Trata-se do patrimonialismo. A ideia de que o Brasil está contaminado desde sempre pela apropriação do público pelo privado, que seria localizada apenas em algumas esferas da sociedade e no Estado.

Nesse conceito, é injusto, imoral, apenas tomar recursos do Estado por uma propina ou por um salário alto. Um servidor público que recebe altos salários está se apropriando de recursos públicos indevidamente. Um executivo privado que ganha milhões, usa jatinhos para passar férias em sua ilha em Angra dos Reis e está isento de imposto de renda por lucros e dividendos, usufrui do resultado de seu trabalho e não se apropria de recursos públicos.

O patrimonialismo, tanto no senso comum quanto na sua versão teórica, oculta a natureza real da estrutura capitalista.

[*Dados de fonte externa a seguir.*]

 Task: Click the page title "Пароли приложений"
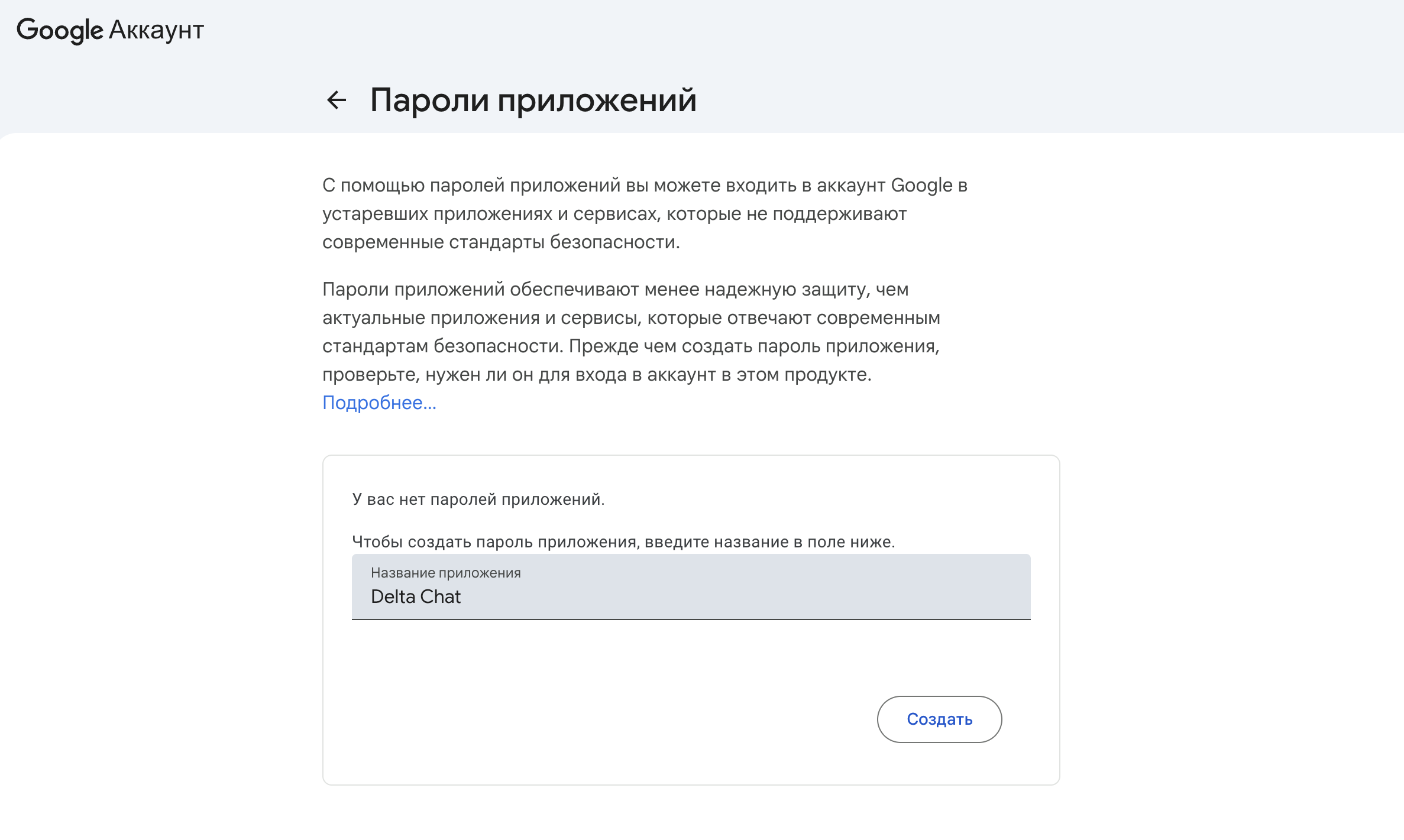(533, 100)
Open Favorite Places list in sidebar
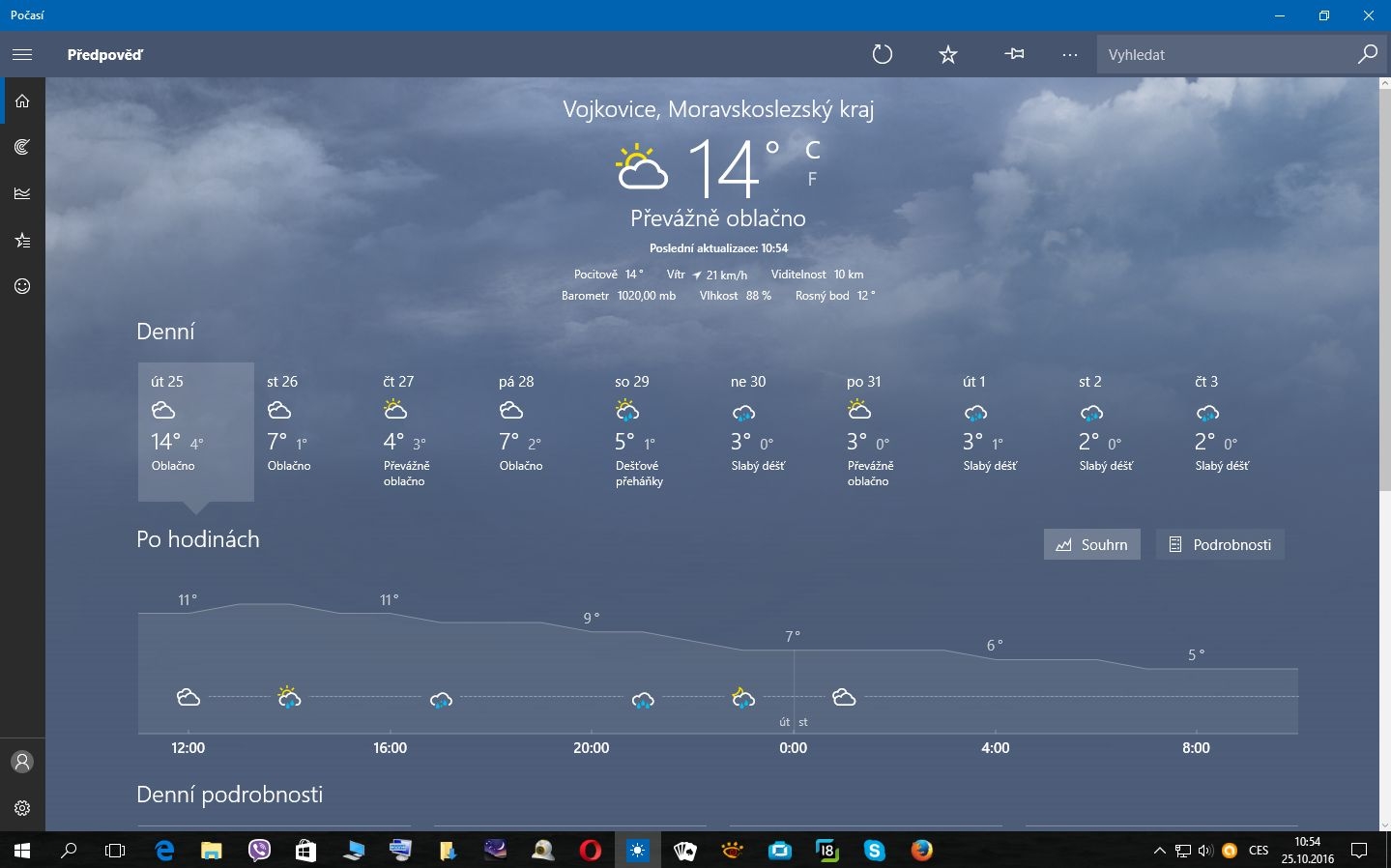The height and width of the screenshot is (868, 1391). coord(22,240)
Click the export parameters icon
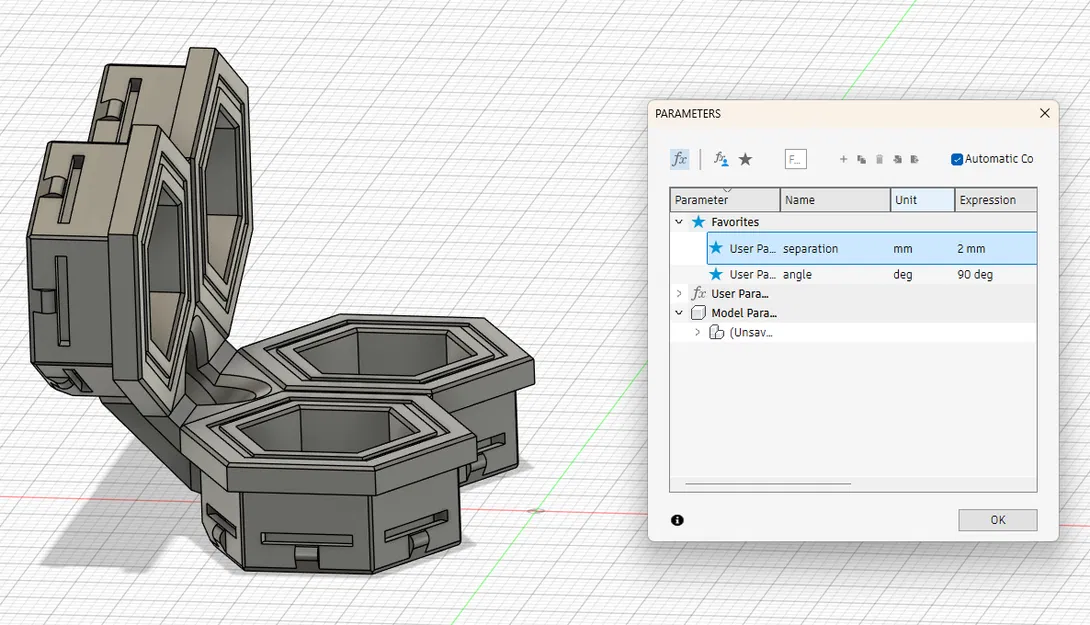 [x=913, y=161]
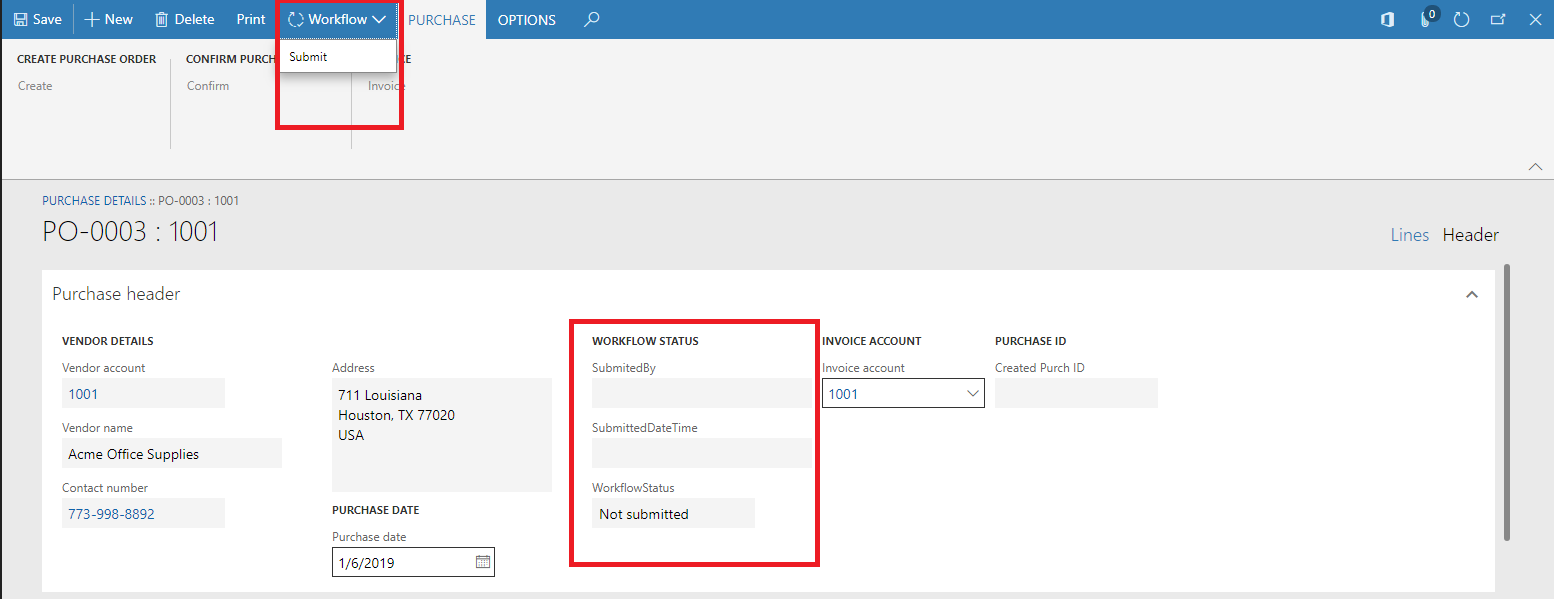
Task: Select the Delete trash icon
Action: coord(184,19)
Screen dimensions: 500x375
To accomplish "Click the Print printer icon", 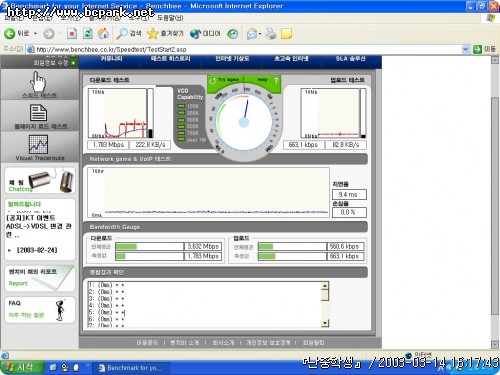I will pos(271,34).

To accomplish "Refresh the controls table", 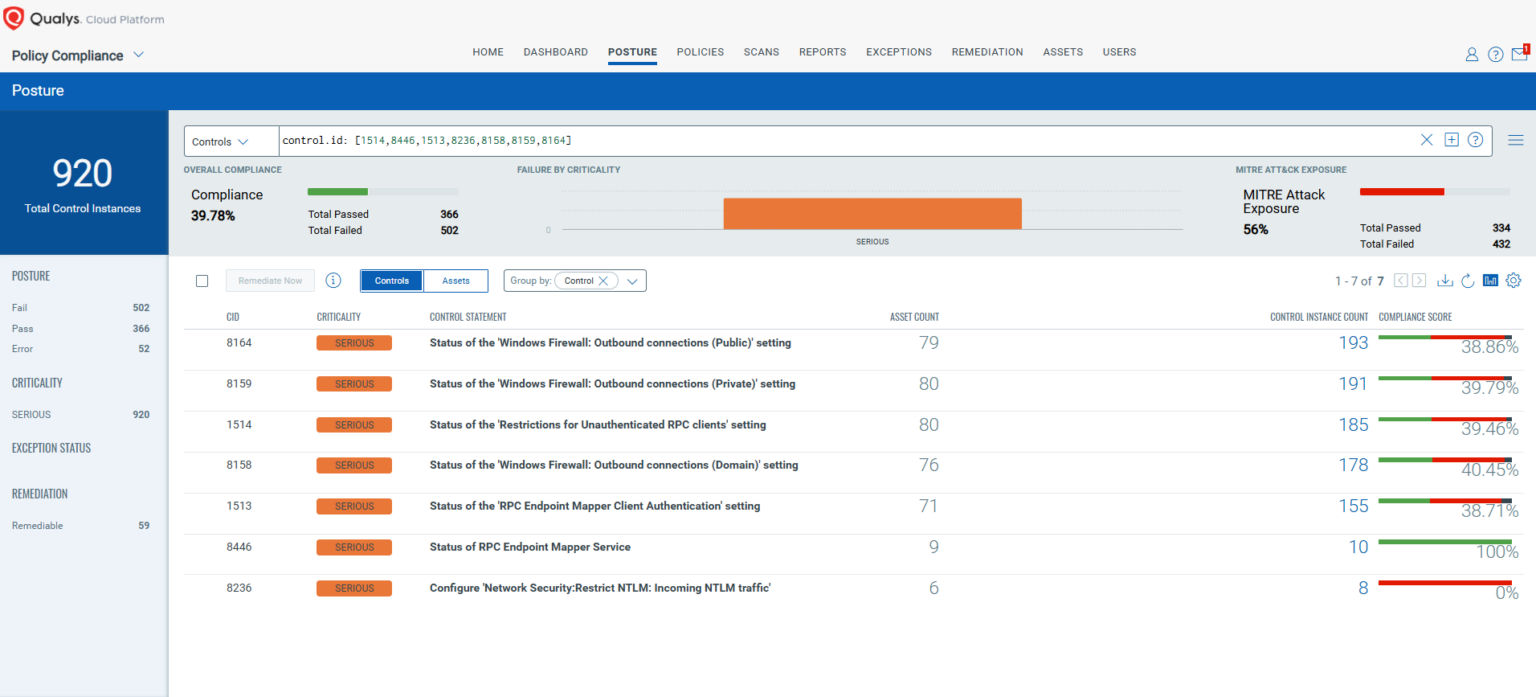I will [1468, 281].
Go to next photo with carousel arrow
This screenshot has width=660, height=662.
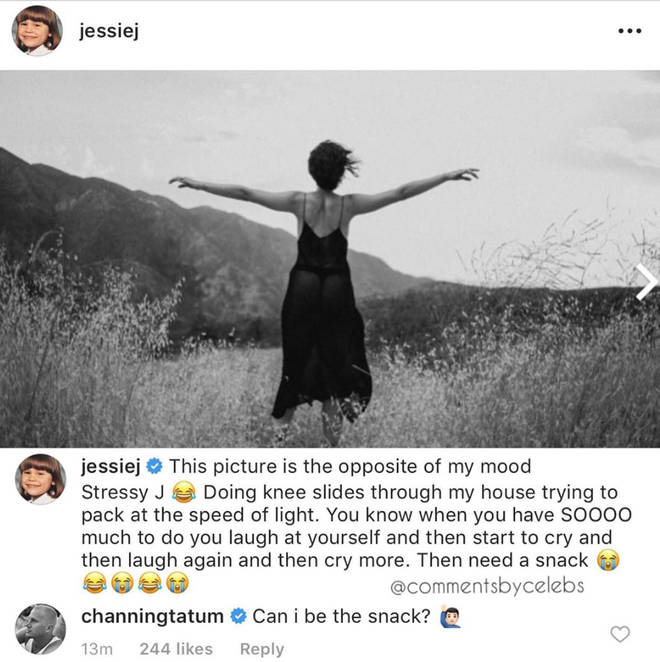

Tudo que se produz em uma sociedade, por ser o fruto do trabalho de toda a população produtiva, é público. O senso comum não percebe que tanto o salário do alto funcionário público, ou o dinheiro da propina, quanto o do executivo que comprou uma ilha em Angra dos Reis, é seu dinheiro. No primeiro caso o dinheiro escorre na forma de tributos. No segundo caso, no preço dos produtos ou serviços que são pagos, que tem que embutir o custo da nababesca vida da classe dominante.

A grande e real corrupção é o capitalismo.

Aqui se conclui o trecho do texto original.